What counts as a killer app to you? Can you name one?

hansmayer · 2025-05-23T06:22:54 1747981374

Well the example came from their own press-release, so who cherry-picked it? Why should I name the next killer app ? Isnt that something that we just recognise the moment it shows up, like we did with www and e-commerce? Its not something a comittee staffed by a bunch of MBAs defines ahead of the time, as is currently the case with the use-cases that are being pushed into our faces every day. I would applaud and cheer if their efforts were focused on scientific problems that you mentioned. Unfortunately for us, this is not what the bean-counters heading all major tech corps see as useful. Do you honestly think any one of them has the benefit of society at heart? No, they want to make money by selling you bullshit products like e-mail summarising and such. Perhaps in the process also to get rid of software developers altogether as well. Then once we as the society lose the ability to do anything on our own, relying on these bullshit machines they gain not only in terms of being able to entshittify their products and squeeze that extra buck, but also opens a "world of possibilities" (for the rich) in terms of societal control. But sure, at least you will still have your, what is it now, two-day delivery from Amazon and a handholding tool to help you speak, write and do anything meaningful as a human being.
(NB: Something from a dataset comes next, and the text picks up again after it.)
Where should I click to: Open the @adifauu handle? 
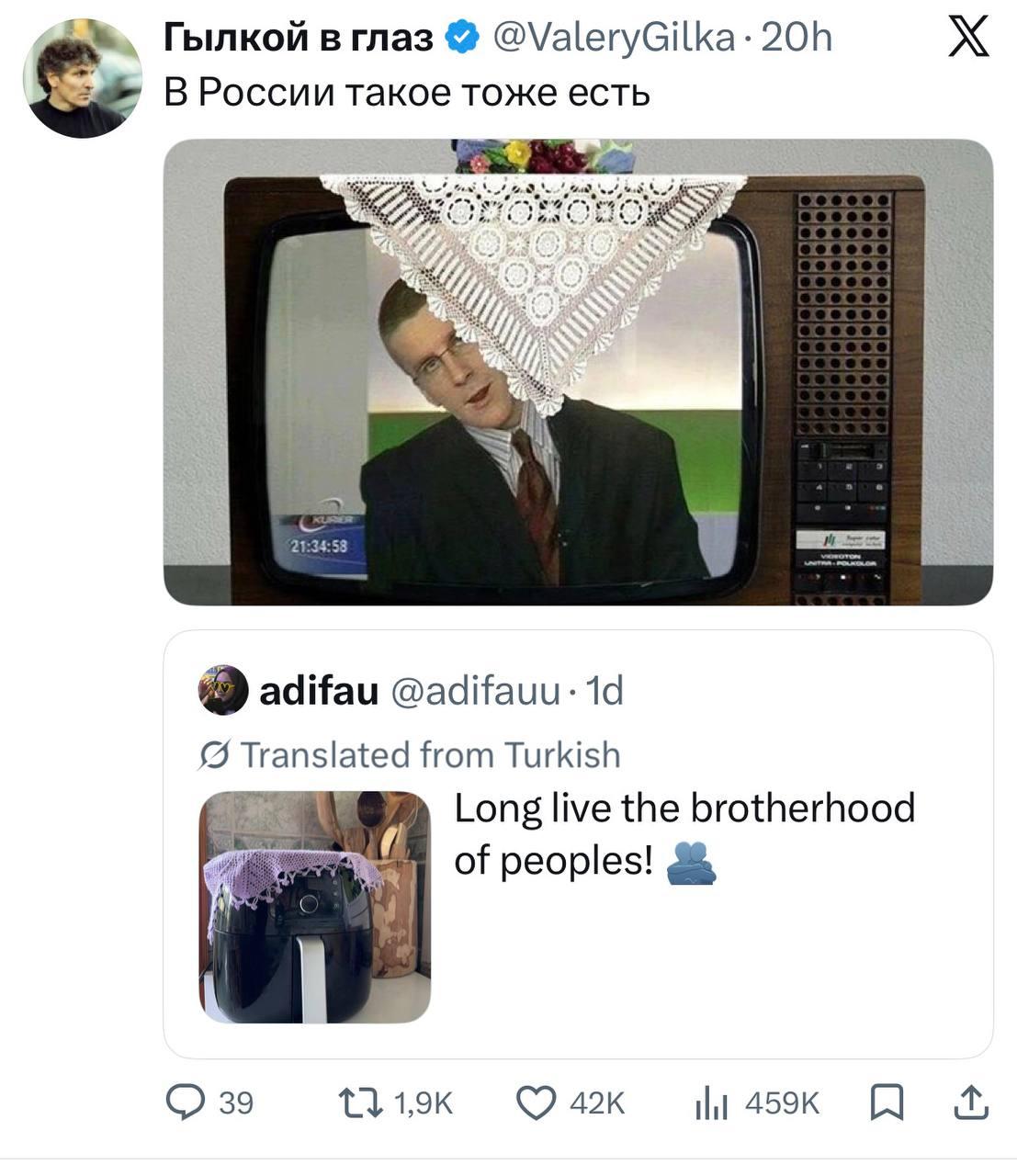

lechatonnoir · 2025-06-02T20:55:18 1748897718

you assert that people know a killer app when they see one

a bunch of people think that something like chatgpt is a killer app, and they know it when they see it. you assert that it obviously is not, so clearly the above intuition isn't working for the purposes of discussion.

instead, someone should define the term so that we know what we're talking about, and i offer you the ability to do it so that the frame of the discussion can be favorable to your point of view. but you are also not willing to do that, so how do you expect to convince anyone of your viewpoint?

rxtexit · 2025-05-23T11:23:55 1747999435

The whole idea of a "killer app" is stupid.

It is a dismissive rhetorical device to prove a wrong point on an internet forum such as this that has nothing to do with reality.

hansmayer · 2025-05-23T11:49:54 1748000994

Are you sure you are not describing your own argument here?